Understanding Robots.txt & Best Practice To Use It

Understanding robots.txt

Robots.txt is a file that helps search engines find what pages on your website aren’t accessible to the bots.

Whenever a bot enters your website it needs to go through the gates wherein it is told which pages the crawlers should not access.

This is especially important to hide pages that you don’t want to show publicly to search engines (like login pages, your internal data if on your web pages)

Is robots.txt important?

Most websites don’t need a robots.txt file.

Over the years the Google algorithms have become pretty smart. It can usually find and index all the important stuff on your site without any help.

But there are a few reasons why you might want to use one:

  1. Hide stuff you don’t want public – Sometimes you’ve got pages on your site that you want to ensure everyone sees. Like a test version of a page or a login page. Robots.txt can tell search engines to stay away from these.
  2. Help search engines focus on what matters – If you’ve got a huge site with tons of pages, search engines might have trouble crawling everything. By using robots.txt to block unimportant pages, you’re helping search engines spend more time on the pages that matter.
  3. Keep certain files private If you’ve got PDFs, images, or other files you don’t want showing up in search results, robots.txt can help with that too.

But here’s the thing – it’s not foolproof. Good bots (like Google) will follow the rules, but bad bots (like spam bots) might ignore them completely.

So, is robots.txt important?

It can be, especially if you’ve got a big site or stuff you want to keep private. But for most small websites, it’s not something you need to lose sleep over.

You can check all of your indexed pages in your search console from the pages section.

image2 1 | Serpple

If there is a mismatch in the number of pages you want to get indexed, you need to check your robots.txt.

Difference in robots.txt, meta robots and X-robots

Alright, let’s break this down in simple terms. These three things robots.txt, meta robots, and X-robots – all tell search engines what to do with your website’s content. But they’re not the same thing. Here’s the deal:

Robots.txt: It’s a file that sits right at the website’s root directory. Its job is to tell search engine crawlers which parts of your site they can and can’t look at. It’s like giving them a map of your website and saying, “You can go here, but not there.”

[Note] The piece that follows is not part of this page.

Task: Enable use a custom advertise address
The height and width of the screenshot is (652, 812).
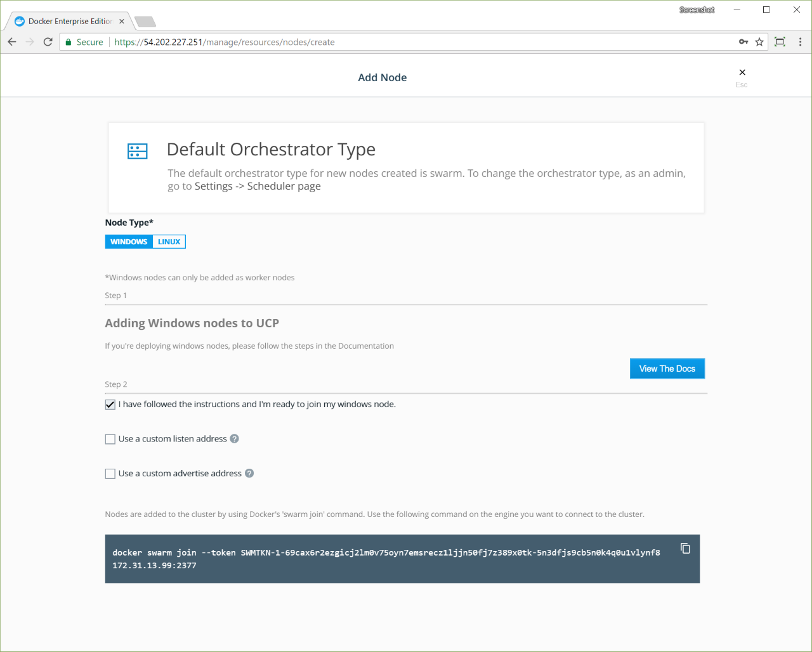Action: [110, 474]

Meta robots tags: These are more like little signs on each page of your website. They’re bits of code that you put in the <head> section of every webpage. Each sign tells search engines two things about that specific page:

  1. Should they include this page in search results?
  2. Should they follow the links on this page to other pages?

Look at the image below, this code is at the page level.

image9 | Serpple

X-robot tags: These are special signs for stuff that isn’t regular web pages, like PDFs or images. You put these tags in something called the HTTP header of the file. It’s a way to give instructions about files that don’t have a <head> section like regular web pages do.
Robots.txt is for your whole site, meta robots are for individual pages, and X-robots are for special files. Each has its place in telling search engines what’s on your site.

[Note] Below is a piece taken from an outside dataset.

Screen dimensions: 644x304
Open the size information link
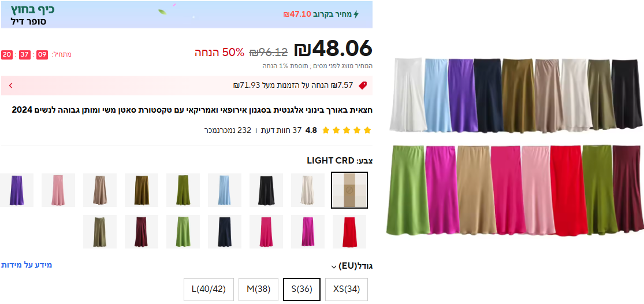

Best Practices of using robots.txt

Create a robots.txt

To use robots.txt, you’ve got to create one first. It’s super simple:

  1. Open up Notepad on your computer.
  2. Now, here’s the format you’ll use:

User-agent: X
Disallow: Y

What does this mean?

  • “User-agent” is just a way of saying which bot you’re talking to.
  • “Disallow” is where you tell the bot what it can’t look at.

Let’s say you don’t want Google looking at your images. You’d write:

User-agent: googlebot
Disallow: /images

Want to talk to all bots at once? Use an asterisk (*) like this:

User-agent: *
Disallow: /images

This tells all bots to stay out of your images folder.

Remember, this is just scratching the surface. There’s a lot more you can do with robots.txt. Google’s got a guide that you can look into to understand all the rules you can use.

The main thing is to keep it simple. Start with the basics, and you can always add more rules as you need them.

image7 | Serpple

Make Your Robots.txt File Easy to Find

Alright, you’ve made your robots.txt file. Now let’s get it up and running.

You can put your robots.txt file pretty much anywhere on your site. But if you want to make sure bots find it easily, stick it here:

https://example.com/robots.txt

Quick heads up: The name of the file matters. Make sure the “r” in “robots.txt” is lowercase.

Check for Errors and Mistakes

You’ve got to get your robots.txt file right. One little mistake could mean your whole site disappears from search results. Yeah, it’s that serious.

You can test your robots.txt file using this free tool. Use it to make sure your robots.txt is doing what you want it to do.

image3 1 | Serpple

Remember, it’s always better to double-check. Take a few minutes to run your robots.txt through this tool. It could save you a big headache down the road.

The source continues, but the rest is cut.